Anyway, any system that took little kids and forced them to train for many hours each day – whether at swimming, gymnastics, or whatever other sporting slavery they were pressed into performing – was fundamentally warped, even if it was promoted in the land of the “free.”
The Olympics was never for squeamish people with high moral principles. They were for people who wanted to have a good time and not think about big ideas, just to relapse into mindless – but largely harmless – nationalism for a few days. And they still are.
But the world in which the Games themselves are held has changed – not just in the geo-political sense, but in a deeper, more all-encompassing sense. Indeed, one could legitimately claim that the ghost of the old USSR, of Ceaucescu’s wondrous gymnasts and the East German medal machine, is not only alive and well, but has won the larger contest.
It seems to me impossible to deny any longer that the Olympic Games is now a global spectacle – a circus in the full Roman tradition of “bread and circuses.”
For those unfamiliar with the term, here is instant enlightenment from Wikipedia: “Bread and Circuses" (or bread and games, from Latin: panem et circenses) is a metaphor for a superficial means of appeasement.

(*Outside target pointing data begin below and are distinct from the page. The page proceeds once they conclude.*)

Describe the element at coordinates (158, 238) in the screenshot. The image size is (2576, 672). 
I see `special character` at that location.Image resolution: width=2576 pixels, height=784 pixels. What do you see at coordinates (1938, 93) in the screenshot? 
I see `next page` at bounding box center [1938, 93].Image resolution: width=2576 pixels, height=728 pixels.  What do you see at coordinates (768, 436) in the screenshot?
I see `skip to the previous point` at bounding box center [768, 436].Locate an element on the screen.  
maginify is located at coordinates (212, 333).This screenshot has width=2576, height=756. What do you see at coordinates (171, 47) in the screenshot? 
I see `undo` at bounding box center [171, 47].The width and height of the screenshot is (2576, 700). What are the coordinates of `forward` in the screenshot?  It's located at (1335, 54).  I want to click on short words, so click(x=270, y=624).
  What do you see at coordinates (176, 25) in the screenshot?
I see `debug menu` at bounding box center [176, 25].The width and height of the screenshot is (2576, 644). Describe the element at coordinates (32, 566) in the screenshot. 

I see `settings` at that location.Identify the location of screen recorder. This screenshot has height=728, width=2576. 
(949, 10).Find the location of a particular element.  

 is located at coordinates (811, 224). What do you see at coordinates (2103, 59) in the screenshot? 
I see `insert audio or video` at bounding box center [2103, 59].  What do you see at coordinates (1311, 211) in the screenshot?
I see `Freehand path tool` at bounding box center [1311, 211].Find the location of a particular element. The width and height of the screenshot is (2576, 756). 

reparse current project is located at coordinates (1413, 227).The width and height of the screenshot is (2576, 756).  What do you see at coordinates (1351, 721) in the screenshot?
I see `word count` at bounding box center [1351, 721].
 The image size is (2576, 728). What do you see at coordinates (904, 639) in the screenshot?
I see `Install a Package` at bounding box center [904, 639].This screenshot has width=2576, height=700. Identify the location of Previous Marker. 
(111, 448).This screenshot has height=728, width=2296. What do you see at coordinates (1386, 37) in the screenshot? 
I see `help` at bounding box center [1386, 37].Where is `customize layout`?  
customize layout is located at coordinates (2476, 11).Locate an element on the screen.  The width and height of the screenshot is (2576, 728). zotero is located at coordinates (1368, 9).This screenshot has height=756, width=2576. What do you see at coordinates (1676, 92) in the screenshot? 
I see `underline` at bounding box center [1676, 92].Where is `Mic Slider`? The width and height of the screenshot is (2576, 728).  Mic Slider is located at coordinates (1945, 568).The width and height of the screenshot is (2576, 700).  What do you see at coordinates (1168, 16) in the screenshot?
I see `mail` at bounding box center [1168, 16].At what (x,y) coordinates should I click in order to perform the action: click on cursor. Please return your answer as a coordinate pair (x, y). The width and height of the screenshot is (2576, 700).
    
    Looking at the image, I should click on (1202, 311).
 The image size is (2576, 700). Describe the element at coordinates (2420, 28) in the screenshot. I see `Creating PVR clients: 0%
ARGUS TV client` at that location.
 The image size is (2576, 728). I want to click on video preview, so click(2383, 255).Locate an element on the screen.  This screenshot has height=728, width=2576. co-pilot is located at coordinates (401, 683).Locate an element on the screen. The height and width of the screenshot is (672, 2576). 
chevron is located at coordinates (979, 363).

In the case of politics, the phrase is used to describe the creation of public approval, not through exemplary or excellent public service or policy, but through diversion, distraction, and/or the mere satisfaction of the immediate, shallow requirements of a populace... the phrase also implies the erosion or ignorance of civic duty amongst the concerns of the common man.”
That could hardly be surpassed as a description of the Olympic Games in the 21st century, when the common feature of all countries – from America to Vietnam and from Brazil to North Korea – is the emergence of a rich elite, increasingly detached from the increasingly impoverished masses – and even from the increasingly pressured middle classes of the developed countries.
The common interest of all the elites in every country is to “divert, distract and satisfy the immediate shallow requirements of the global populace.” If the Olympic Games, the World Cup and professional sport generally did not already exist, they would have had to invent them. As it is, they have merely had to massively magnify the pre-existing frameworks they found in place, following along the path laid down by the USSR et al vis-à-vis their hapless populations.
Unfortunately for the ruling elites, it is proving much easier to provide the games and circuses than to deliver the bread part of the formula. Even the most powerful countries, the richest elites and the cleverest manipulators are unable to make the rains come – whether in the American Midwest or in northern India or southern Europe. The result is wilting harvests, soaring prices for corn, wheat, etc. and a looming shortage of these essentials.
Keeping the masses quiescent requires, as a sine qua non, keeping their bellies full by putting reasonably cheap bread, pita or rice on their tables. If that can’t be done, games and circuses will prove quite inadequate to prevent upheaval and revolution.